Between surgeries, the doctor stops for his regular lunch of a can of tuna - it's convenient, tastes great, and has no carbs. Carbs are evil, you see, and are just hiding in the shadows waiting to make you fat. But you can detect them and foil their plan. How? Easy. They're all beige!

Listen to this guy
.

So no pasta, rice or potatoes. Because they're beige. But you don't get beige meat, so that's fine. Or beige fish, so we can eat...wait....um...

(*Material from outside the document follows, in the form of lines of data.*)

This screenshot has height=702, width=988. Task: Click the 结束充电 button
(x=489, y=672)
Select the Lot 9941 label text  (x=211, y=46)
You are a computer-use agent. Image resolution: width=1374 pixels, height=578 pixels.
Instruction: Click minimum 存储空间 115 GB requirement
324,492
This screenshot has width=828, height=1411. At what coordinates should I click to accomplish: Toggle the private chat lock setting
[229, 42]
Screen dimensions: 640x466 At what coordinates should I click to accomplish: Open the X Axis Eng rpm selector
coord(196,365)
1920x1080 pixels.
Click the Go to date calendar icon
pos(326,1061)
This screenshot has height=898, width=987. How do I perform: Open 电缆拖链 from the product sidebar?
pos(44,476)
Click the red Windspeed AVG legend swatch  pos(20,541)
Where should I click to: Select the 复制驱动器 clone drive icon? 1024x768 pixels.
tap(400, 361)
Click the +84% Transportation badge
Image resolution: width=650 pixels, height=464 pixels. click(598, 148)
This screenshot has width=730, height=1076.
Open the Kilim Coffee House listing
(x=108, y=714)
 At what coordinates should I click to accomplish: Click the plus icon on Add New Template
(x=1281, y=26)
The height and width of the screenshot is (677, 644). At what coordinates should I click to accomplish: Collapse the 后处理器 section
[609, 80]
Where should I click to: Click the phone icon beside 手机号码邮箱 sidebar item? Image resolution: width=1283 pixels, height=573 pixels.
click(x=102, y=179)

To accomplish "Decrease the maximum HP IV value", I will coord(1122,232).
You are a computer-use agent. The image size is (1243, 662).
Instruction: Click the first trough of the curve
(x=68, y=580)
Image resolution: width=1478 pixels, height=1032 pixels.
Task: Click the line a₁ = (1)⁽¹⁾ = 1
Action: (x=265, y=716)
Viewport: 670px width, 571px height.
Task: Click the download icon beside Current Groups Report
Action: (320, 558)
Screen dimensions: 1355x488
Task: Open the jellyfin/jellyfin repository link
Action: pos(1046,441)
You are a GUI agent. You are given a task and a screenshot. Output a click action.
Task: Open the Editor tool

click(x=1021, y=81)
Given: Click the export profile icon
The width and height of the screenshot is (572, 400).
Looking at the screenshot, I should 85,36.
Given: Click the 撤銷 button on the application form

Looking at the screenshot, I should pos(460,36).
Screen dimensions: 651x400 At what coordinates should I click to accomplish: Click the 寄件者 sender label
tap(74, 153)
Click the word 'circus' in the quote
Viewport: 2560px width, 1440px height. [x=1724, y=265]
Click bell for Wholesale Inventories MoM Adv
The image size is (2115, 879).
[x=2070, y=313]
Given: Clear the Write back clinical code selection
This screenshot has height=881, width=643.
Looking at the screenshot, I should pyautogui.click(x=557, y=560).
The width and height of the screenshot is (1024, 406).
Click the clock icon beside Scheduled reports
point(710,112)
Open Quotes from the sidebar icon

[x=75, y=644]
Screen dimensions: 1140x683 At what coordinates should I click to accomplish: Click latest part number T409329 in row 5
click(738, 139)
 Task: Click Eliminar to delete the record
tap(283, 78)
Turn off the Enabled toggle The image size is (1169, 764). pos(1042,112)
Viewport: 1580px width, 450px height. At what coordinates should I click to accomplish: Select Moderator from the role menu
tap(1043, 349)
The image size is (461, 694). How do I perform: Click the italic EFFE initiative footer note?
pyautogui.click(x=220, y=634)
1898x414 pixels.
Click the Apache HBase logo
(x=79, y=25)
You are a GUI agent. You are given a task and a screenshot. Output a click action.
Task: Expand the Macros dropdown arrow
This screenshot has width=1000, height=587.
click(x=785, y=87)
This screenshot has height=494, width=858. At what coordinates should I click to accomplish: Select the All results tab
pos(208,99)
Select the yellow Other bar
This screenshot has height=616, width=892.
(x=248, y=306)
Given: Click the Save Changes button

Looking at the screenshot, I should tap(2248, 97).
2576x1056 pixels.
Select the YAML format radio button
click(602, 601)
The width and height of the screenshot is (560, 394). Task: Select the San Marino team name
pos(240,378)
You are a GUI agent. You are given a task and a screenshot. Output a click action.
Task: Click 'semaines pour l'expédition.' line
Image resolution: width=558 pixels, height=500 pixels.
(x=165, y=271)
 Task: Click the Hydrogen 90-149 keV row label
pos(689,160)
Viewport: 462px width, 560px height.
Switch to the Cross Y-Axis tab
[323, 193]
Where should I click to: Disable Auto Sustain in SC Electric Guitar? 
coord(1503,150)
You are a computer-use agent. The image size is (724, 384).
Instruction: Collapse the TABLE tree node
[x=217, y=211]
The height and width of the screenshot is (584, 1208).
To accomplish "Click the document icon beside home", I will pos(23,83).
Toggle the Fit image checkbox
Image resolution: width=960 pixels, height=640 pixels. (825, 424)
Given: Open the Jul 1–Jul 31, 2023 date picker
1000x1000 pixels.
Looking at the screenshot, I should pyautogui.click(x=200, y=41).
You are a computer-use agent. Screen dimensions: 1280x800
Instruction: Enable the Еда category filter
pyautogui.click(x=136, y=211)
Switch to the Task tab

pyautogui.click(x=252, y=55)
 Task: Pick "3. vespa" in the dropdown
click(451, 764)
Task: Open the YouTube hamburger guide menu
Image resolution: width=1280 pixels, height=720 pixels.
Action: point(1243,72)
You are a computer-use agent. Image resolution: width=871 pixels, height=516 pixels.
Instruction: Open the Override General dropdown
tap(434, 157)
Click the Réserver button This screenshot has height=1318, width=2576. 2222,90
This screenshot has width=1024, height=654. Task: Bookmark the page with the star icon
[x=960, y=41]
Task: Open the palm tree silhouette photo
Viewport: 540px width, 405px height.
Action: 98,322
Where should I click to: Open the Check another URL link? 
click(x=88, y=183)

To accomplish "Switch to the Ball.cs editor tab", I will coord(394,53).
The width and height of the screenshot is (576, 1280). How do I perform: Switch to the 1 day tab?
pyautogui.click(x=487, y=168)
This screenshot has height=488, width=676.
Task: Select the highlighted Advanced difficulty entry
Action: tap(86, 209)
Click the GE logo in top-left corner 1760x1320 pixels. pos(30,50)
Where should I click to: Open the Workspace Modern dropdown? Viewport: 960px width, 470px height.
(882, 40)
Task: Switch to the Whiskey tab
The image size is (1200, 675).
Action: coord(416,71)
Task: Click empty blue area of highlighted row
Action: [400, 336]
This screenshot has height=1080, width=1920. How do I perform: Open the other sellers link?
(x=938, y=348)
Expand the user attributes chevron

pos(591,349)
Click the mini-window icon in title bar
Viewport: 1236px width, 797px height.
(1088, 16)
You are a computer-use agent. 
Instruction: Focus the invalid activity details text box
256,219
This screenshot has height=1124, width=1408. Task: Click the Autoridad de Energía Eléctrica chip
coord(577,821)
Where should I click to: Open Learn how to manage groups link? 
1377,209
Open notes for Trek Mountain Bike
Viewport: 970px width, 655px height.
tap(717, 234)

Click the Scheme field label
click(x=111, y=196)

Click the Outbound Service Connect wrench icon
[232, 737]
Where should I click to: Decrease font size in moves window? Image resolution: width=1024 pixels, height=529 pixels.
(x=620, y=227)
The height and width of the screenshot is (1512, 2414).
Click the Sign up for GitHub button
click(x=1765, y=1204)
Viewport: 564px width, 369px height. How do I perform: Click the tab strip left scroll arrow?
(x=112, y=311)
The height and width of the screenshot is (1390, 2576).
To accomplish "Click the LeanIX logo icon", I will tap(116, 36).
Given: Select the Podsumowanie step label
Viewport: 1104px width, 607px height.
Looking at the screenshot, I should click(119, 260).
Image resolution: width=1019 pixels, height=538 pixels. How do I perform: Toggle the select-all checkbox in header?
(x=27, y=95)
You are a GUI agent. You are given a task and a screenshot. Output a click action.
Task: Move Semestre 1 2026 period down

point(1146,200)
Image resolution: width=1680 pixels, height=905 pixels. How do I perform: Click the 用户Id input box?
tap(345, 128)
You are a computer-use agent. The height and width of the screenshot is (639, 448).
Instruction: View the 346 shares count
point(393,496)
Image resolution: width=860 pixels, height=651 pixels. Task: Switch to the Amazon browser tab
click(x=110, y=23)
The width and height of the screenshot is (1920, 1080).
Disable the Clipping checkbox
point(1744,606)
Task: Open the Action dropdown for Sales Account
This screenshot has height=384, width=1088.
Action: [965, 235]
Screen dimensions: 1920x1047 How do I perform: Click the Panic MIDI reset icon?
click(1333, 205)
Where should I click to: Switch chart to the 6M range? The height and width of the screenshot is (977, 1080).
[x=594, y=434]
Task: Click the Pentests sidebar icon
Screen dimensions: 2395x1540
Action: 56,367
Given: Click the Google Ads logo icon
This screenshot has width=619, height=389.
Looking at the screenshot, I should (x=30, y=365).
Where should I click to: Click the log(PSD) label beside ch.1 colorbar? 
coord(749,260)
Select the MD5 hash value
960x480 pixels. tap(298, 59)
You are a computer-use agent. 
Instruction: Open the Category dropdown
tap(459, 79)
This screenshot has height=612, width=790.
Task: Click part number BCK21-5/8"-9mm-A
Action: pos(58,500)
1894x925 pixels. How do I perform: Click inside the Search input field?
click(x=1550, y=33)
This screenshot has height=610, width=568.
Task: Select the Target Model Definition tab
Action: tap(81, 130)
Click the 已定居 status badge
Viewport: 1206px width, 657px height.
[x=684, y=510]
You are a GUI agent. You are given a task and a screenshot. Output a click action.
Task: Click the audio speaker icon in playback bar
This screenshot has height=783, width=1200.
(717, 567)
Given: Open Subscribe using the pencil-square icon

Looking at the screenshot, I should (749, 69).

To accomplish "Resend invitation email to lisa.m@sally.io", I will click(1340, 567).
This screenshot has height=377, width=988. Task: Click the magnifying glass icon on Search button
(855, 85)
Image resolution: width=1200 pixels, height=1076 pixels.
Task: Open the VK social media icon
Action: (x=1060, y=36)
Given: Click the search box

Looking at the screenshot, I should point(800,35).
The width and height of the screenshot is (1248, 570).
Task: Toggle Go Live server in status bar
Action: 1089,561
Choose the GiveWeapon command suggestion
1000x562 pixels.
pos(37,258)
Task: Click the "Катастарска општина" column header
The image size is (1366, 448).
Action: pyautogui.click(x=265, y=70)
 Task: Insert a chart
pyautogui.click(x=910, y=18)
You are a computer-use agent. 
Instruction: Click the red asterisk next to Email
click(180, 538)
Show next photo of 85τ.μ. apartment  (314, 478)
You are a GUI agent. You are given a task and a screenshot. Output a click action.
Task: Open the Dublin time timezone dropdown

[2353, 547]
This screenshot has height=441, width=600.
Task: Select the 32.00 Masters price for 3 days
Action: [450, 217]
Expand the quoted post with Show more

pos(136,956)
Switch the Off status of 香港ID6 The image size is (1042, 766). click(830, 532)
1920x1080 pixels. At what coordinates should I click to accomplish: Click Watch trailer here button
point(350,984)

And notice how he shames his own colleagues about eating crisps, sneering at them and taking their food so he can prove what undisciplined slobs they are. "That's right...go on eating your crisps (you big fattie)!" How much fun must this man be to live with? Thankfully, his colleague seems not to give a crap about him and his colour-coded diet. But this is certainly not a healthy approach to food for a doctor who focuses on nutrition to have, outlawing an entire food group and advocating a can of tuna for lunch. Now there's no denying that some food is not generally healthy if we consume too much of it. I'm no fan of a steady diet of processed junk in crinkly bags. But there is nothing wrong with rice and potatoes, as long as you don't first deep-fry them and then coat them in equal layers of lard and white chocolate. And all food can be consumed as part of a healthful diet. It's the categorization of some foods as good and others as bad that leads some to diet-binge cycles. I dare say Dr. Super has issues with food.

They're fat AND they lie
Another part of the programme that struck me - in fact this caught my attention in the clip advertising the show - was the disgust with which Dr. Super condemned patients for lying about their diet. This is not a direct quote, but he sneers something to the effect of: "They'll try to convince me that they only have a salad for lunch. They lie! But the scales never lie." One of the patients at the weight management clinic acknowledged that when she first saw a doctor there, she did lie, because she was embarrassed about the volume and nature of the food she consumed. And this is to be expected. But eventually, she felt safe and encouraged enough by her doctor to be honest in her journals. The doctors there realize that even this is a process, and allow this trust to evolve naturally. Not Dr. Super. He just snickers and hauls the fattie onto the scale so he can yell "Salad my ass! Look! You weigh a tonne!"

"Look how it wiggles!"
Following Dr. Super into surgery, we watch as he jiggles the belly of an anaesthetized patient and jokes to his colleagues that he can feel the ribs. You see, it's funny, because he can't possibly feel ribs in such a big, disgusting mass of flesh. See? Lawl?

The glaring absence in this piece is the lack of focus of both Dr. Super and the producers on the possible risks of the surgery. The surgeon seems to believe that this method is your proverbial magic pill, and actually says that all fat, young people should have it. Apart from filming one of the subjects after she has been fitted with the band and has some initial discomfort, and then acknowledging that her weight loss occurs at the same rate as another woman who opted for diet and exercise alone, the procedure is not presented as the life-altering decision that it is.

Later, fatties. I'm outie
At the end of the show, our lovable surgeon is leaning up against a wall in his hospital, and a large woman passes by escorted by two doctors. He has just been talking about when surgery doesn't work, and as she passes by, he snickers at the still fat woman and says, "That was one of mine. Life goes on," and lopes off into the sunset. And the sad lesson is, even our noble hero can't wrangle all the fatties. But he's going to keep on trying.